- The paper introduces a method that uses pre-trained VLMs like CLIP as zero-shot reward models to train RL agents with natural language task descriptions.
- The paper employs a goal-baseline regularization technique to enhance reward specificity and improve policy learning across both classic control and complex humanoid tasks.
- The paper shows that scaling up CLIP models significantly improves reward precision and overall RL performance, indicating robust applicability in diverse environments.
Overview of "Vision-LLMs are Zero-Shot Reward Models for Reinforcement Learning" (2310.12921)
This paper proposes a method for utilizing Vision-LLMs (VLMs) such as CLIP as zero-shot reward models for Reinforcement Learning (RL). The authors introduce the VLM-RM technique to facilitate RL in vision-based domains using natural language descriptions as task specifications without the need for manual reward function engineering or extensive human feedback. The paper also explores scaling effects by analyzing the performance of various sized CLIP models, demonstrating significant improvements with larger models. Experiments conducted show the method's applicability in classic control benchmarks and more complex humanoid tasks.
Reinforcement Learning with Zero-Shot VLM Reward Models
Method Explanation
The core approach involves using pre-trained VLMs to provide reward signals based on natural language descriptions. The paper describes how to use VLMs, particularly CLIP, to derive rewards by computing cosine similarity between the language prompt and state image embedding. This method obviates the need for additional training or fine-tuning, leveraging the zero-shot capabilities inherent in VLMs.
CLIP as a Reward Model
By employing the CLIP model, rewards are determined through cosine similarity measures between task descriptions and environment states. This approach presents a straightforward mechanism to train RL policies in vision-based tasks without manually constructed reward functions, contributing greatly to automation in RL setups.
Goal-Baseline Regularization
To enhance the robustness of the reward model, the authors introduce a regularization technique that incorporates a baseline description. This projection-based method effectively suppresses irrelevant components within the state representations, improving task specificity in rewards and thereby refining policy learning.
Figure 1: We use CLIP as a reward model to train a MuJoCo humanoid robot to (1) stand with raised arms, (2) sit in a lotus position, (3) do the splits, and (4) kneel on the ground (from left to right).
Implementation and Experimentation
Classic Control Benchmarks
The application of VLM-RMs begins with standard RL environments like CartPole and MountainCar. The authors show that textured environments yield more meaningful CLIP-derived reward landscapes due to their closer proximity to the model's training distribution. These experiments validate the feasibility and effectiveness of employing CLIP-based zero-shot rewards in simple RL domains.

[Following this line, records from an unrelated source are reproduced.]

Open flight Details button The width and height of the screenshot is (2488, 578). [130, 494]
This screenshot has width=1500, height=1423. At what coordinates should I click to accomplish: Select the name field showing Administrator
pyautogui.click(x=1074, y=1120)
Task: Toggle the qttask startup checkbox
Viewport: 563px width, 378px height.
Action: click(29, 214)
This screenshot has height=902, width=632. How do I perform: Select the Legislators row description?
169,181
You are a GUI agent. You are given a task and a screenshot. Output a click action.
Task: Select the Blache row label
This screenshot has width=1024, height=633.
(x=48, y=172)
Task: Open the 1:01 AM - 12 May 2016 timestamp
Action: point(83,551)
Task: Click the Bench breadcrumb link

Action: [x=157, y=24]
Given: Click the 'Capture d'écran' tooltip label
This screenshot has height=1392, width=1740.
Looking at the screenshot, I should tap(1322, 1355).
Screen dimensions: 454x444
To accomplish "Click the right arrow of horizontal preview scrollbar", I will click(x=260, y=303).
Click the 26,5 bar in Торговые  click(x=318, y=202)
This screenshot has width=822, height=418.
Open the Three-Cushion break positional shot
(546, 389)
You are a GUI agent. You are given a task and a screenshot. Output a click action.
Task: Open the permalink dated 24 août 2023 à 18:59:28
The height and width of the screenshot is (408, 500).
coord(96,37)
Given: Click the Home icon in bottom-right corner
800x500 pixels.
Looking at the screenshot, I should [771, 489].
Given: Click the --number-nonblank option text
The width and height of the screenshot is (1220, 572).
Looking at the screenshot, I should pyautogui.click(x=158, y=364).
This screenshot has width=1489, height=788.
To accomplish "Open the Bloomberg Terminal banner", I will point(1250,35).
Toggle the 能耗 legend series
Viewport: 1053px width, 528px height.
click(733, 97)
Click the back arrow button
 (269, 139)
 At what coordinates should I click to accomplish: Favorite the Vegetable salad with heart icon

Figure 2: CartPole and MountainCar environments tested with VLM-RMs show the reward landscape as a function of key state parameters, indicating successful learning behavior.
Complex Humanoid Tasks
For more challenging tasks, such as various movement positions of a humanoid robot in MuJoCo, the zero-shot CLIP reward models successfully enable the RL agent to perform complex maneuvers with minimal prompt engineering. Tasks like kneeling and doing the splits exhibit high success rates, demonstrating VLM-RM efficacy, although not all tasks succeeded, indicating areas for further model enhancement.
Scaling Effects and Model Size Implication
The paper rigorously explores the impact of model size on the reward model quality and RL performance. Larger CLIP models correlate strongly with improved reward model precision and increased success rates in more demanding tasks. Notably, a transition occurs where only the largest model reviewed achieves successful task completion.


Figure 3: Goal-baseline regularization for different model sizes shows how VLM-RMs become better with increased VLM scale.
Implications and Future Directions
VLM-RMs represent a significant leap toward automating reward specification in RL, reducing reliance on extensive human feedback and manual reward engineering. Future advancements will likely be driven by improved VLMs capable of handling more nuanced and complex tasks. Fine-tuning these models and exploring dialogue-based reward specifications stand as promising areas of exploration. The robustness against optimization pressure also poses an inquiry for ongoing research to ensure safety and reliability in practical applications.
Conclusion
The research presented lays a foundation for integrating cutting-edge VLMs within RL frameworks, simplifying task specification with natural language. This approach harnesses the scalability of VLMs to extend the reach of reward models, promising seamless adaptation to increasingly sophisticated tasks and environments.